Like last week's data; this week's economic indices posted from the U.S, are forecasted to show that the economy is so far recovering at a truly sluggish pace and continues on facing major obstacles, such as the ongoing rising unemployment and overall tightened credit conditions, having investor's confidence really low and affected easily from any gloomy or worse-than forecasted news released.
In fact, the U.S stocks closed last week in red and plunged throughout the midday, despite of current gains in health-care and consumer shares, as fears spread throughout overall markets concerning a global recovery, while that huge U.S huge high-tech corporation; Dell Inc, posted its earnings that came in worse than forecasts, reporting EPS of $0.23 a share down from $0.27 reported in the prior quarter.
Plus, the yellow precious metal; the gold, was able to reach a new record high today above $1160.00 an ounce, as the green Benjamin lost momentum considerably throughout the currencies market since the Federal Reserve will keep its stimulus measures and its interest rates unchanged due the current overall pathetic economic conjuncture, which boosted strongly the appeal of the gold as an alternative investment, knowing that the dollar has a strong inverse relation with the precious metal.
Truth be told, sentiments of pessimism are widely spread within the world's largest economy, as the jobless rate reached and steadied at a 26 years high at 10.2% and may rise further throughout the upcoming period and start recovering gradually by next year, as forecasted by the Fed, alongside inflationary threats due to all the huge amounts of money pumped into the market by the U.S government; whereas the overall spending and income reports of the country remain weak.

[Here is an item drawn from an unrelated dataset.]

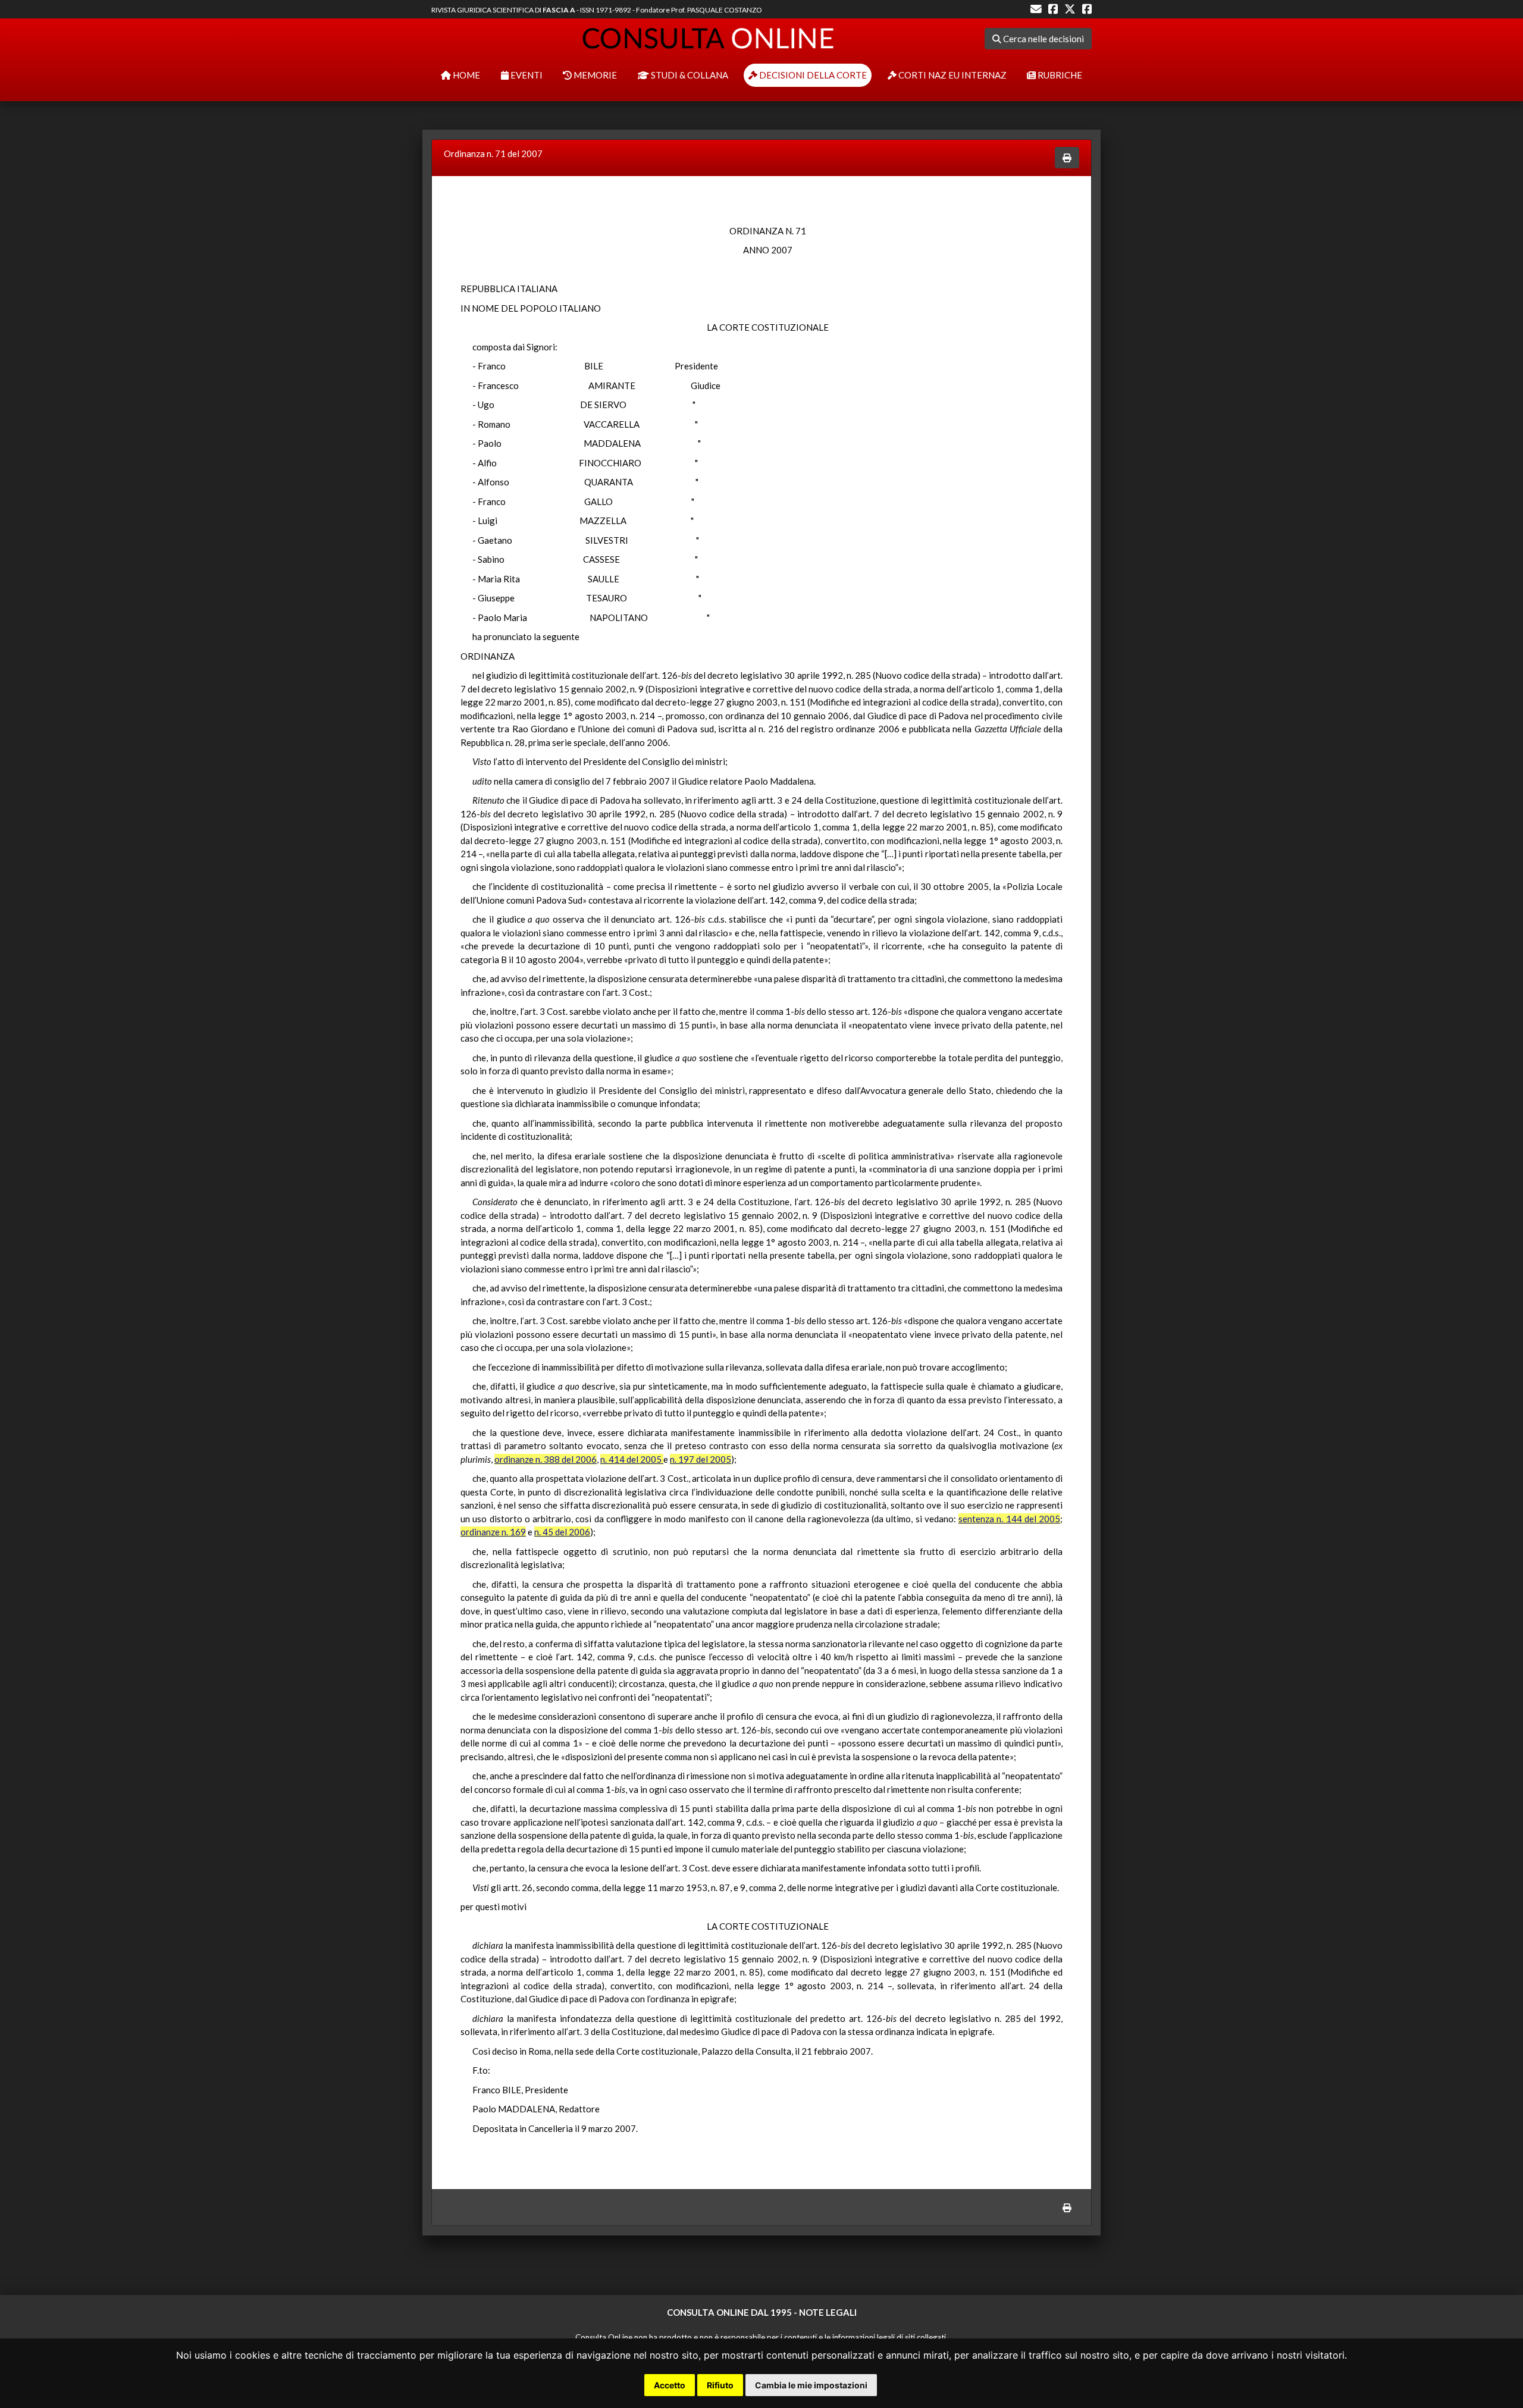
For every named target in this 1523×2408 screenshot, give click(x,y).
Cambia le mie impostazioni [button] (811, 2385)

Furthermore, inline with the present deterioration of the U.S key sector; the labor market, the housing and the manufacturing sectors are reviving from the recession at a slow rate, as mixed data remain on being spread from both of the sectors, having in fact today's existing home sales for last month. In other words, the number of closed sales of pre-owned single family homes, forecasted to plunge and come in around 2.6% from 9.4%, while the new home sale data that will be released this week for October and may show a slight incline to 405 thousand from 402 thousand.
Moreover, important data will be released later this week, including the third quarter GDP readng, which is expected to show that the U.S. economy grew in the second estimate by 2.9% down from 3.5% in the Advanced estimate, since the prior growth witnessed was artificial and did not reflect the true reality of the prior weak economic conjuncture of the country; being mainly supported by all of the stimulus plans billion of government money injected in the market. Meanwhile, the third quarter second estimate personal consumption may plummet to 3.2% from 3.4%.
Presently, the U.S major trading partner and territorial neighbor; Canada, is undergoing a slow recovery as well since its economy strength and growth is strongly related to the U.S economy, having in fact today's its retail sales data for September expected to drop to 0.6% from 0.8%; the Retail Sales Less Autos forecasted to fall slightly to 0.4% from 0.5%, indicating that the overall sales by retail sellers of goods to consumers is fragile so far, and that the consumption along with the confidence in the economy remains pressured depressingly from the ongoing global economical predicament.